Cheap fuel used to be their big advantage. Now fuel is expensive and labor, airports, technology and aircraft have all reset higher too, so there’s no room left to start a fare war. As Bastian put it, the opportunity now is in “finding ways to secure higher revenues, not higher market share.” When the discounters can’t discount, the floor under fares rises.
You can see that showing up in the data. Airfare inflation is running hot: prices climbed 26.7% over the year through May and another 2.7% in May itself, according to the U.S. Bureau of Labor Statistics (BLS).

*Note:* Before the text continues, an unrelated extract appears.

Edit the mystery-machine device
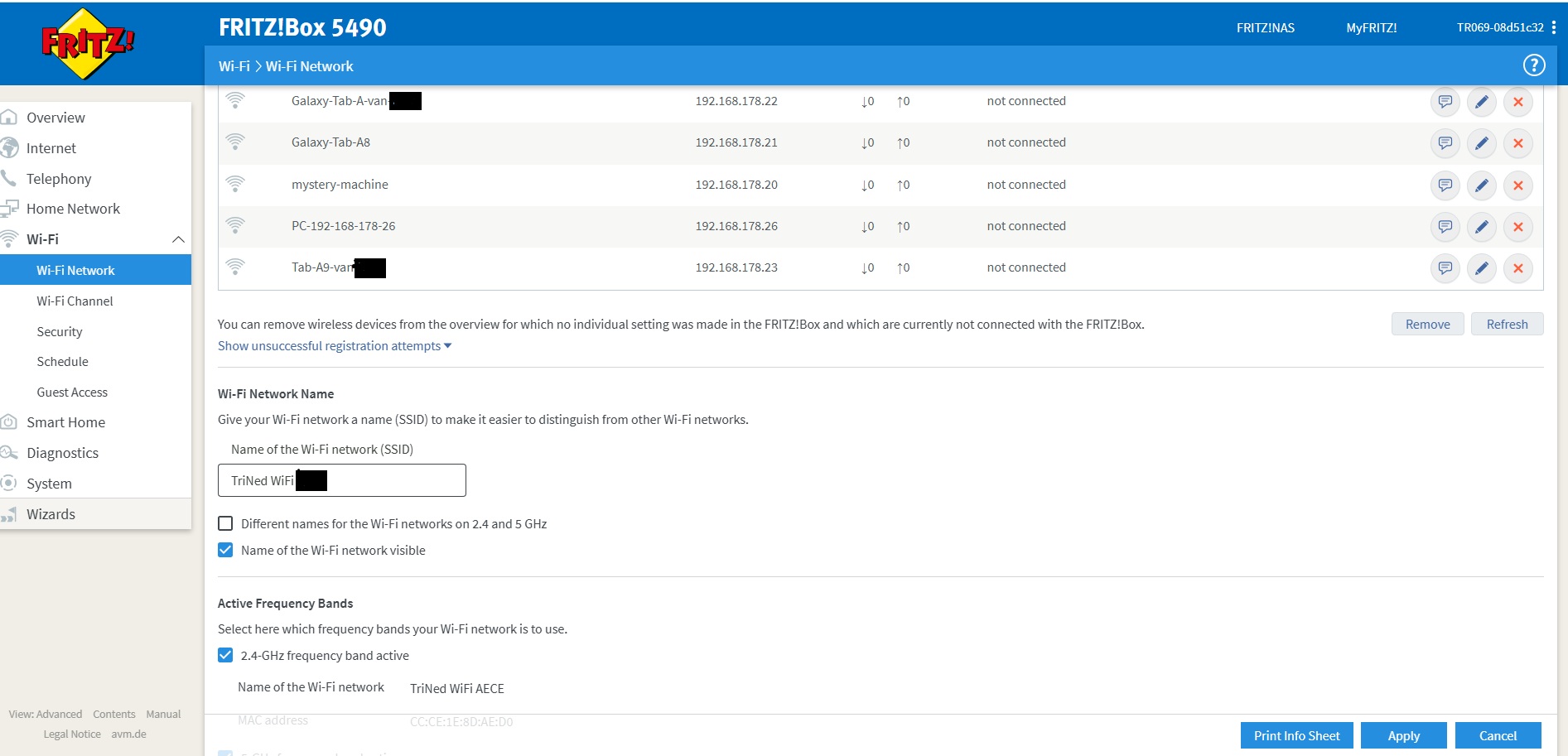Image resolution: width=1568 pixels, height=756 pixels. point(1481,185)
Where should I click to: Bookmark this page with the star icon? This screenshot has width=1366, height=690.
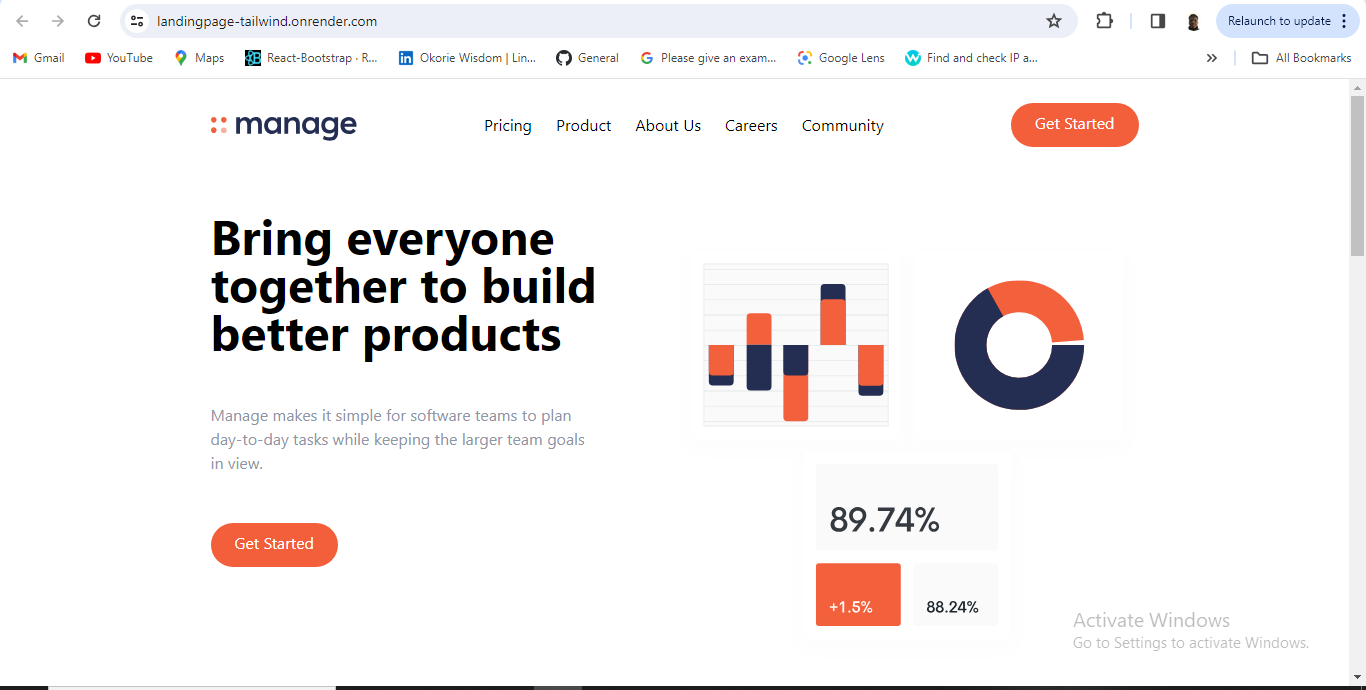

Airlines cast that as catch‑up rather than overcharging. Bastian pointed out that “even after recent fare increases, airfares remain 10 to 15 points below overall inflation since COVID,” which the industry uses to argue there’s still room to push prices higher.
The backdrop makes that argument feel more urgent: U.S. passenger airlines posted a $966 million net loss in the first quarter, according to the U.S. Bureau of Transportation Statistics data (BTS). After a loss like that, no one in the industry is in a hurry to give up hard‑won pricing power.
What this means for your money
If you’ve been waiting for cheaper fuel to show up as a cheaper ticket, Delta just told you the wait doesn’t really end. Fares used to fall when fuel got cheaper, but that link has been broken.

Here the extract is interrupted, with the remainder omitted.